***** Data extract
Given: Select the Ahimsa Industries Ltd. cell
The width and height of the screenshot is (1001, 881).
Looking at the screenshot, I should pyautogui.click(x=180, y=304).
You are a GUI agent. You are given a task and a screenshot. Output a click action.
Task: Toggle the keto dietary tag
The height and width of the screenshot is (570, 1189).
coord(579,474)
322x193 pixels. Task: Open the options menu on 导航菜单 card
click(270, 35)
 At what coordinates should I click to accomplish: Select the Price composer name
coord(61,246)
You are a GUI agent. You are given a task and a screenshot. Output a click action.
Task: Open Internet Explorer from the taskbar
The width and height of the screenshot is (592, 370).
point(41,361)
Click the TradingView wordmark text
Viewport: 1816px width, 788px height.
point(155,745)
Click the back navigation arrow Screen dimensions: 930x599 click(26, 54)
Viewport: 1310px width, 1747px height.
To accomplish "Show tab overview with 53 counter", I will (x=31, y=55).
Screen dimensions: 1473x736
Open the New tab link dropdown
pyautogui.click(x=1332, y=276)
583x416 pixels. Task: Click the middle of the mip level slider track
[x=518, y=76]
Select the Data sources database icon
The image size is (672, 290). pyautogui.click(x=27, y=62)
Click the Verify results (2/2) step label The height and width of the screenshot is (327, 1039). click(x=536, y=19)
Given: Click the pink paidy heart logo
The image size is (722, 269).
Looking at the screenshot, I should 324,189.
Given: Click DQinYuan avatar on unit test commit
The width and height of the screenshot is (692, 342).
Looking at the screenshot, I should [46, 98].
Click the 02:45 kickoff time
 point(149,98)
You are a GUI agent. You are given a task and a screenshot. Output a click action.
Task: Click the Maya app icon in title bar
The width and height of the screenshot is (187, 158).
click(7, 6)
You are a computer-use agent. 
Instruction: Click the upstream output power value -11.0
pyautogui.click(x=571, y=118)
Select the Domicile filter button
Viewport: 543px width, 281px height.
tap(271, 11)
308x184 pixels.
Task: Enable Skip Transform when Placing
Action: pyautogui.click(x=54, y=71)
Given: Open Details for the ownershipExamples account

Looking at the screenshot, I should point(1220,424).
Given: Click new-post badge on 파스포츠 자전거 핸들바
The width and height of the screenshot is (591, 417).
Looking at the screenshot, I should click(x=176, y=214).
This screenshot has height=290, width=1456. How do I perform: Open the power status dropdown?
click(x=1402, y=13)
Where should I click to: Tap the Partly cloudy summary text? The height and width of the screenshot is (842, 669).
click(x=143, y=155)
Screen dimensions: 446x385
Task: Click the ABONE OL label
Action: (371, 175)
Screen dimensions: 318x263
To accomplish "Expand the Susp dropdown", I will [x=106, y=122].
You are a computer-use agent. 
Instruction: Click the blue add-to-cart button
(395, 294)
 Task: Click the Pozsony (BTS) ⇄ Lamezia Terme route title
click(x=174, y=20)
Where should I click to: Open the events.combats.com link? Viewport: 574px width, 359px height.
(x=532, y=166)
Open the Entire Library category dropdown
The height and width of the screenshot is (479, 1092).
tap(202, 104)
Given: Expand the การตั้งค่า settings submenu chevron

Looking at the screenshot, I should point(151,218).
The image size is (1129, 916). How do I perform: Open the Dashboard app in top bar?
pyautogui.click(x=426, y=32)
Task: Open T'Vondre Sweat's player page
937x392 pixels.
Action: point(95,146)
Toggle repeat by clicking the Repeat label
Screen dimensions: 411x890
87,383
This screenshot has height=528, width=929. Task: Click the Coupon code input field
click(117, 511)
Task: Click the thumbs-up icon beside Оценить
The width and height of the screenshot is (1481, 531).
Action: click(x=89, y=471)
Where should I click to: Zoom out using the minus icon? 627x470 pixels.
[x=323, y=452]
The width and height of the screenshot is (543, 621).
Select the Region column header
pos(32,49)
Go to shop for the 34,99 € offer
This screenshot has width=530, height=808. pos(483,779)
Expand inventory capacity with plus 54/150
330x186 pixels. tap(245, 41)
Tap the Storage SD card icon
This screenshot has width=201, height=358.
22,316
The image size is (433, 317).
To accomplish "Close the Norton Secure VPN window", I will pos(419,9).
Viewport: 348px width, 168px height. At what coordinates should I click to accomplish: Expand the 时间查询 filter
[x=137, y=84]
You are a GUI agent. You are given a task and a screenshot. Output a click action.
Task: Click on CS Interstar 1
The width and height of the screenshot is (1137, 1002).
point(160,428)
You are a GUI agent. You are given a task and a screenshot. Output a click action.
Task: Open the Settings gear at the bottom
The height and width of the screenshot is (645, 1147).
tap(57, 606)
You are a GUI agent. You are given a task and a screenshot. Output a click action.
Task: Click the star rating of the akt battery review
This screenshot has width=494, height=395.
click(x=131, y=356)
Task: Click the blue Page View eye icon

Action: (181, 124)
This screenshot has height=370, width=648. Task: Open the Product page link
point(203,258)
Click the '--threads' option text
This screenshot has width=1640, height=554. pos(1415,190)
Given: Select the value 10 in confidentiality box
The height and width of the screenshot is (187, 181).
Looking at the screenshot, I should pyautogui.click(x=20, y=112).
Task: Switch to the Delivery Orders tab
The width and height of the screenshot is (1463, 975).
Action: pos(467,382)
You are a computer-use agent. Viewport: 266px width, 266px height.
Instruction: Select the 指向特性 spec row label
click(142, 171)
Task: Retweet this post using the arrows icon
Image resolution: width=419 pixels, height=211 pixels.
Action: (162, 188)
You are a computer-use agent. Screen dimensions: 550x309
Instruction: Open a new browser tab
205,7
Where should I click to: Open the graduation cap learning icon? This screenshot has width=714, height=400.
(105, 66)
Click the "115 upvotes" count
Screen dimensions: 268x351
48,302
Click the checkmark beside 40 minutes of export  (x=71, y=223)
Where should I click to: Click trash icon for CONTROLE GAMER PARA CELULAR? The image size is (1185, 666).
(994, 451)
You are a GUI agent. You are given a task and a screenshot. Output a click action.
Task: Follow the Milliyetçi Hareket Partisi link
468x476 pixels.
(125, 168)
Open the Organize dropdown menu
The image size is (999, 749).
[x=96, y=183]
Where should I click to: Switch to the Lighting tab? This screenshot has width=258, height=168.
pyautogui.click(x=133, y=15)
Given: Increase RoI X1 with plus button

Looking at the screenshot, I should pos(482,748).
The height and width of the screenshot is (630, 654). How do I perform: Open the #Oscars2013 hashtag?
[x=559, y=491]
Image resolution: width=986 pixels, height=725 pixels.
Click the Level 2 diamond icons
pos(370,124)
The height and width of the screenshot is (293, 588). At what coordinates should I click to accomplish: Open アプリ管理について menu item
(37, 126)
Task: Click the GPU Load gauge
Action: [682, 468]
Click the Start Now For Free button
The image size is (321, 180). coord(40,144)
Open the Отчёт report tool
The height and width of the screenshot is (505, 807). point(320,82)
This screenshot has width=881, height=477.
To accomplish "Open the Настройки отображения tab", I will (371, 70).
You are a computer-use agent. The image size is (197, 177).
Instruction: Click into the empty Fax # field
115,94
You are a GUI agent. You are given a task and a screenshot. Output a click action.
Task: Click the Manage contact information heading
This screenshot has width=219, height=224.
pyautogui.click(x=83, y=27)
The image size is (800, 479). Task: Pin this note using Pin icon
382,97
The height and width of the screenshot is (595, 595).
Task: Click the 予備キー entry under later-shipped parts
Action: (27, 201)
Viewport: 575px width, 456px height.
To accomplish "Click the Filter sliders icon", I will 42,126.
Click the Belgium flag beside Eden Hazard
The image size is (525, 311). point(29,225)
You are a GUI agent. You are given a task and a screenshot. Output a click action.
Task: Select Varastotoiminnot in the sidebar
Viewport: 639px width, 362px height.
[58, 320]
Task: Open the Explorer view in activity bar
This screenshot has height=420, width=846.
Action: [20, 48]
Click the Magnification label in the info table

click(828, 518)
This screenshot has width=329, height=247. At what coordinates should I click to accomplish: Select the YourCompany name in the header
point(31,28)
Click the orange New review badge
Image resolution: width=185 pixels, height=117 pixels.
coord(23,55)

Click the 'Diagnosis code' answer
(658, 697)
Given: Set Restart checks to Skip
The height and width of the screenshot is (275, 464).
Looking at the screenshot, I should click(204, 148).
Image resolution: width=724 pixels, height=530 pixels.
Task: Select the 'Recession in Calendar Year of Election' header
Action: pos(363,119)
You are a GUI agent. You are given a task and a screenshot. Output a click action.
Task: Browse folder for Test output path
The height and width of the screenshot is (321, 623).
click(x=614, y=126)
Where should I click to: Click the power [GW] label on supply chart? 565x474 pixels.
**********
Task instructions | Find the lines in the data that include "Explorer", then copy each of them.

Response to this exercise |
Task: Open Internet Explorer from the taskbar
Task: Open the Explorer view in activity bar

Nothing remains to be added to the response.